Selected extract:
******************************

By Jay MacDonald · Bankrate.com
Monday, October 25, 2010
Posted: 10 am ET

This Halloween, the scariest haunted house on my block is the foreclosure. Actually, I have two of them down the street here in Florida. Nice homes, now shuttered, pools dry, slowly in decay. And yes, it scares me to ponder how these foreclosed homes might affect my home's value.

Add the recent foreclosure freeze to this witch's brew and this Halloween truly qualifies as the nightmare on Main Street where real estate is concerned.

The Center for Responsible Lending, or CRL, estimates the "spillover" cost of these haunted houses on our neighborhoods and communities could hit $1.9 trillion by 2012 as foreclosed homes slowly drain property values. The Urban Institute estimates that every foreclosure now causes $79,443 in collateral damage to neighbors, financial institutions, investors and local governments, in addition to the foreclosed homeowner themselves. As my fellow blogger Marcie Geffner observed, foreclosures are big business -- and not in a good way.

******************************

Instruction 1: From the foreclosure blog post, copy out the passage starting with "Add the recent" and going on through "a good way.".
Instruction 2: In the foreclosure blog post, how much collateral damage does the Urban Institute estimate each foreclosure now causes?
Instruction 3: Pick up the foreclosure blog post after its last sentence and keep writing it.

Stored records:
******************************

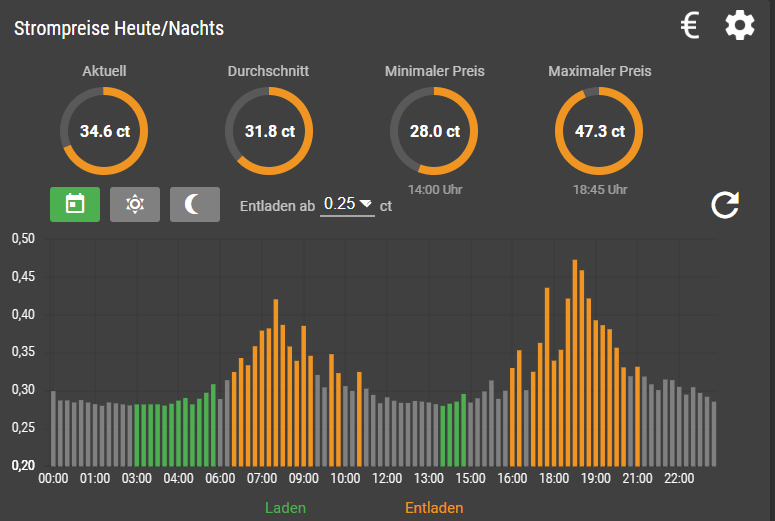
Task: Open settings via the gear icon
Action: tap(740, 26)
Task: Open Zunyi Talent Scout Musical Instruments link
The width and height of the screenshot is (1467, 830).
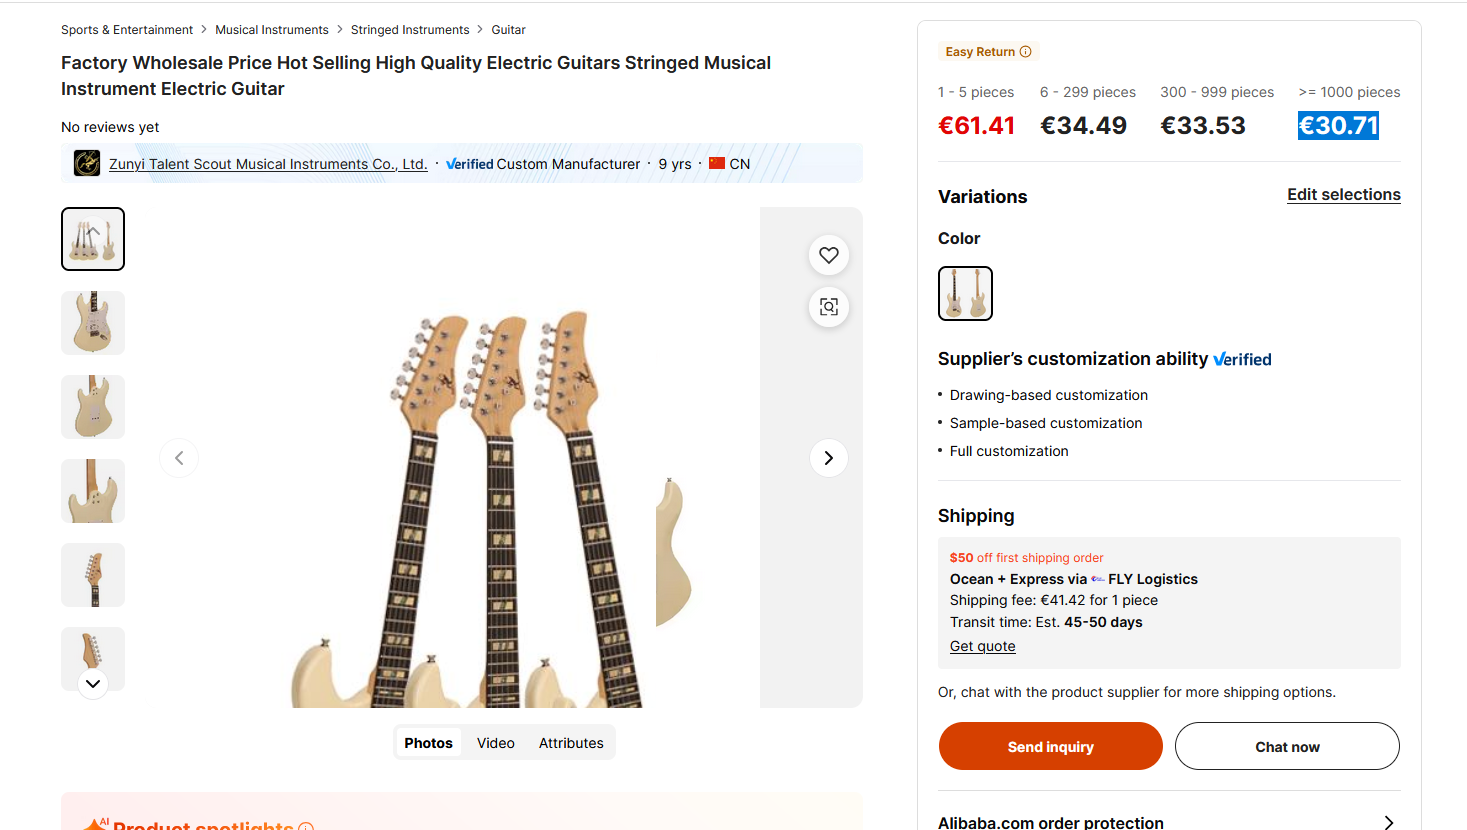Action: tap(268, 164)
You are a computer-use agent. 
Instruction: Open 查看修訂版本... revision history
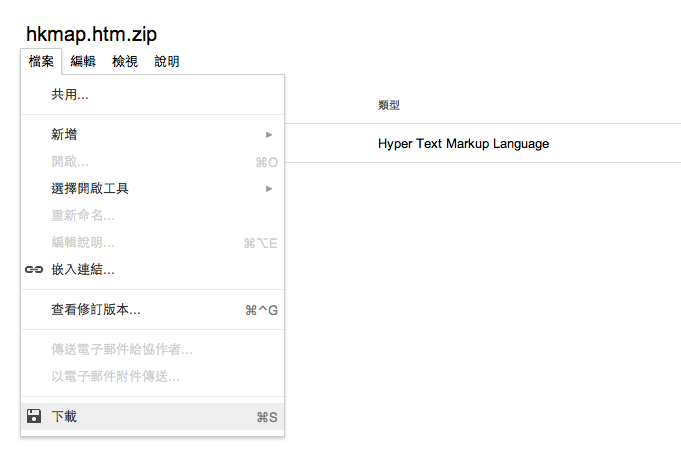click(x=96, y=310)
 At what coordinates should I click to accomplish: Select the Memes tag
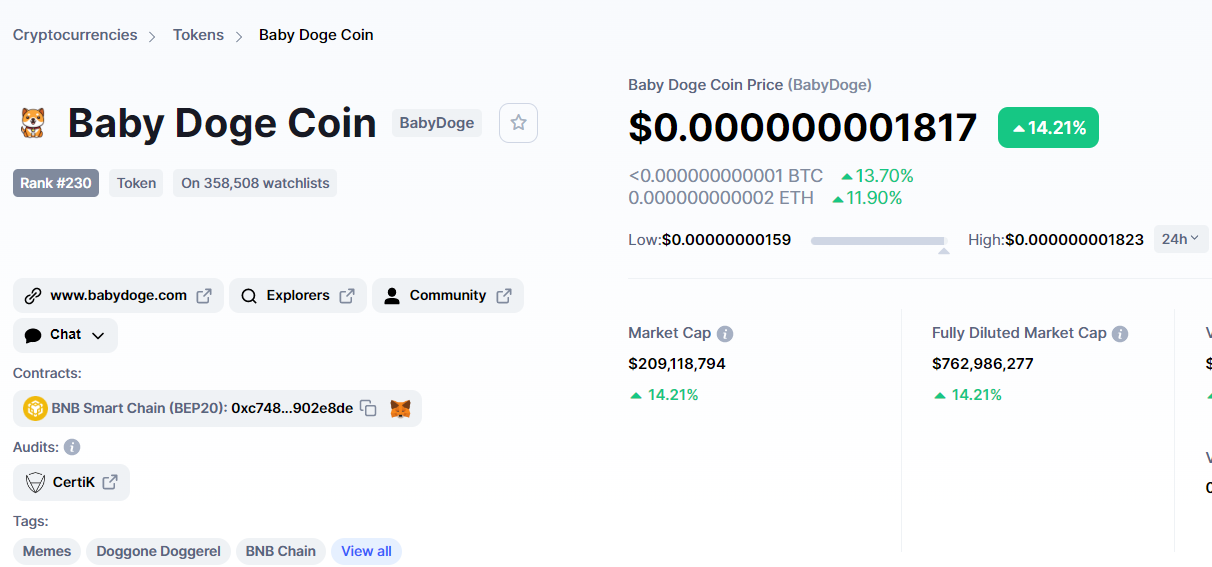tap(47, 551)
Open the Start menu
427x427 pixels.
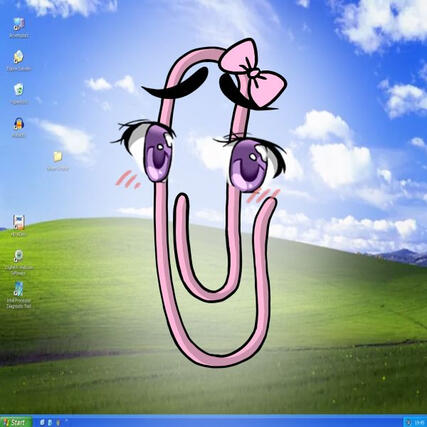[x=16, y=422]
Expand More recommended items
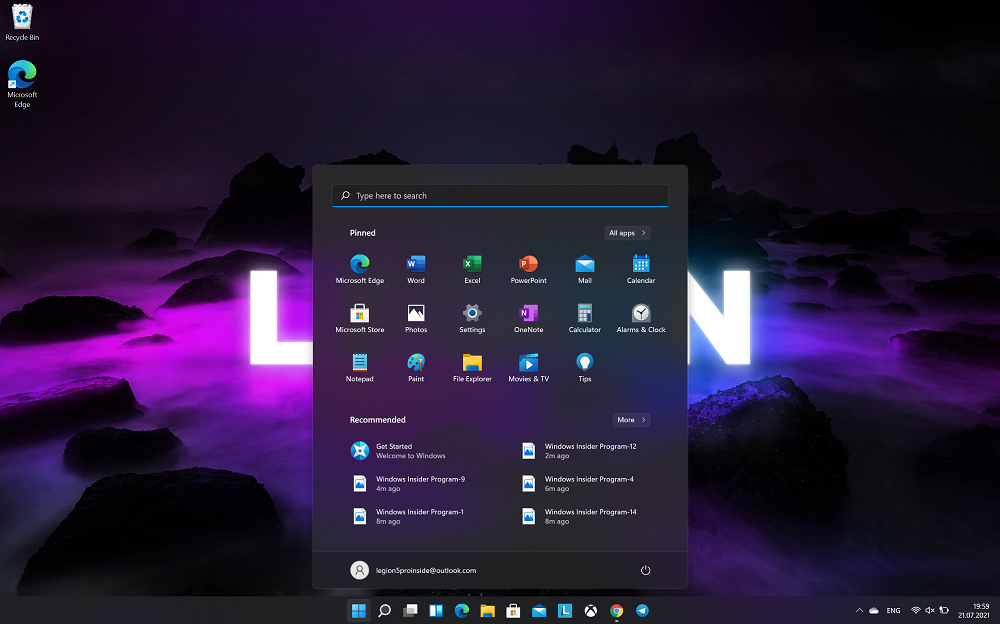 click(x=631, y=420)
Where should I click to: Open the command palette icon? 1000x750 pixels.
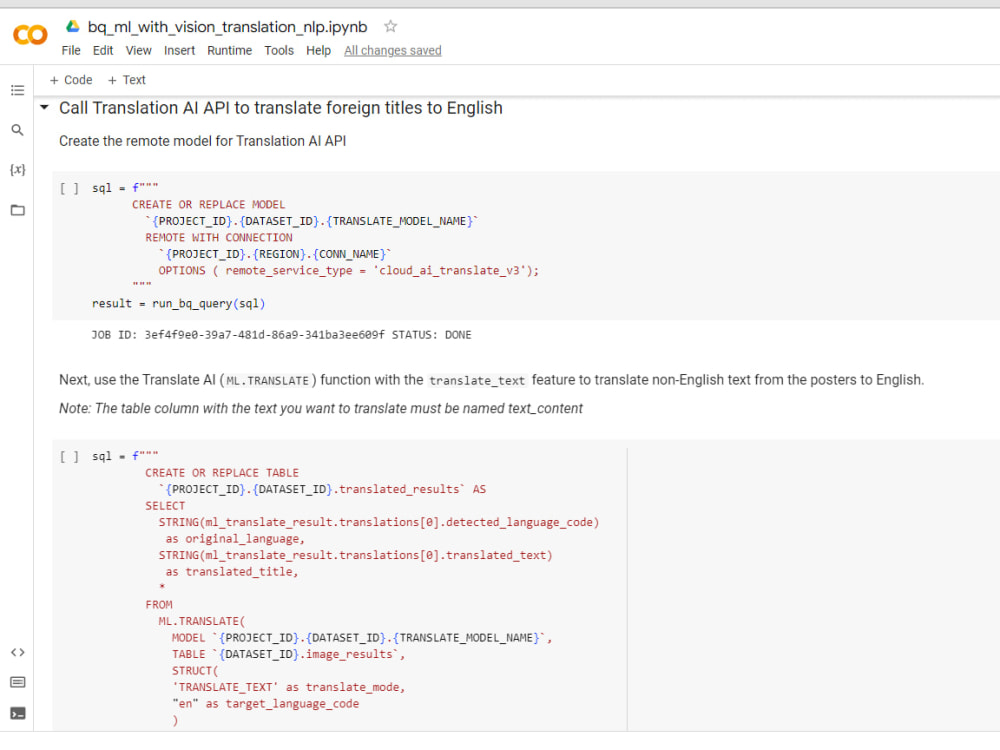tap(17, 682)
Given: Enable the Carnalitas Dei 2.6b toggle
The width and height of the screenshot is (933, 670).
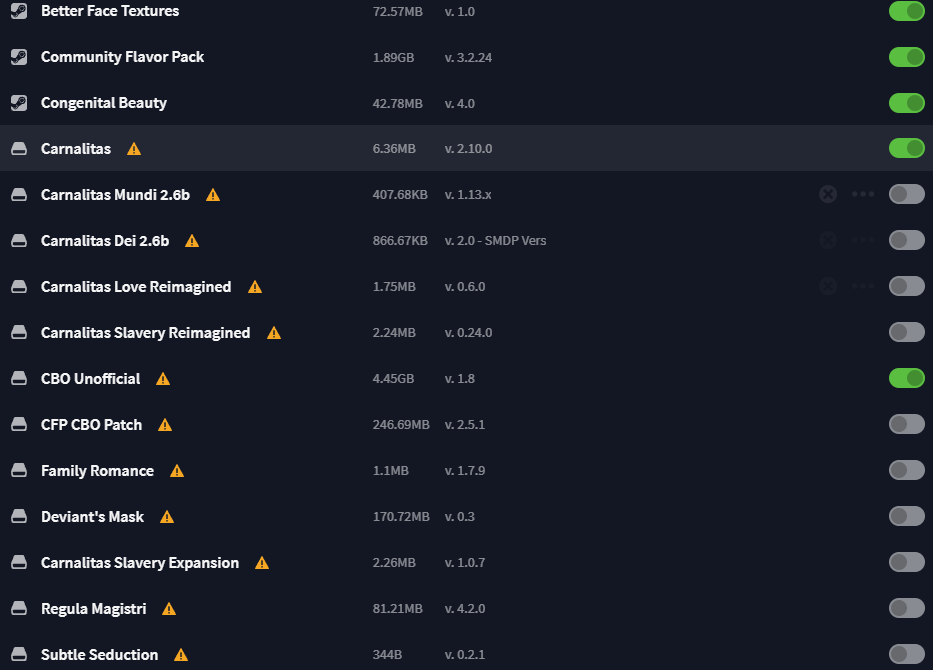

******************************

Result 1:
Add the recent foreclosure freeze to this witch's brew and this Halloween truly qualifies as the nightmare on Main Street where real estate is concerned.

The Center for Responsible Lending, or CRL, estimates the "spillover" cost of these haunted houses on our neighborhoods and communities could hit $1.9 trillion by 2012 as foreclosed homes slowly drain property values. The Urban Institute estimates that every foreclosure now causes $79,443 in collateral damage to neighbors, financial institutions, investors and local governments, in addition to the foreclosed homeowner themselves. As my fellow blogger Marcie Geffner observed, foreclosures are big business -- and not in a good way.

Result 2: $79,443

Result 3:
The sunny skies of early 2009, when the Making Home Affordable, or MHA, and Home Affordable Modification Program, or HAMP, were going to magically cleanse Mayberry of its foreclosure fungus, have darkened considerably with news of the "robosigner" revelations and perceived widespread malfeasance within the servicing industry.

My take? The federal programs, while well-intentioned, have not demonstrated an ability to keep people in their homes. The banks? Let's be charitable and say they're the weekend canoeist caught up in their first Cat 5 hurricane.

There may be a ray of hope in all of this gloom. It's called mandatory loss mitigation. It's being promoted by the CRL and others as a way to defibrillate this corpse by poking states to exercise their clout.

As the CRL notes, states have exclusive jurisdiction over foreclosure laws. As you may have heard, they're also in dire straits financially, in no small part due to what the housing bust has done to state revenues (Gov. Schwarzenegger on line two). So they've got a lot of skin in this game.

Mandatory loss mitigation would require servicers to weigh the investor's cost of foreclosure against the investor's anticipated cash flow from future modified mortgage payments. In other words, it would restore some transparency by establishing a standardized method of approving or denying mortgage loan modifications and give those denied a mod some objective information to use upon appeal.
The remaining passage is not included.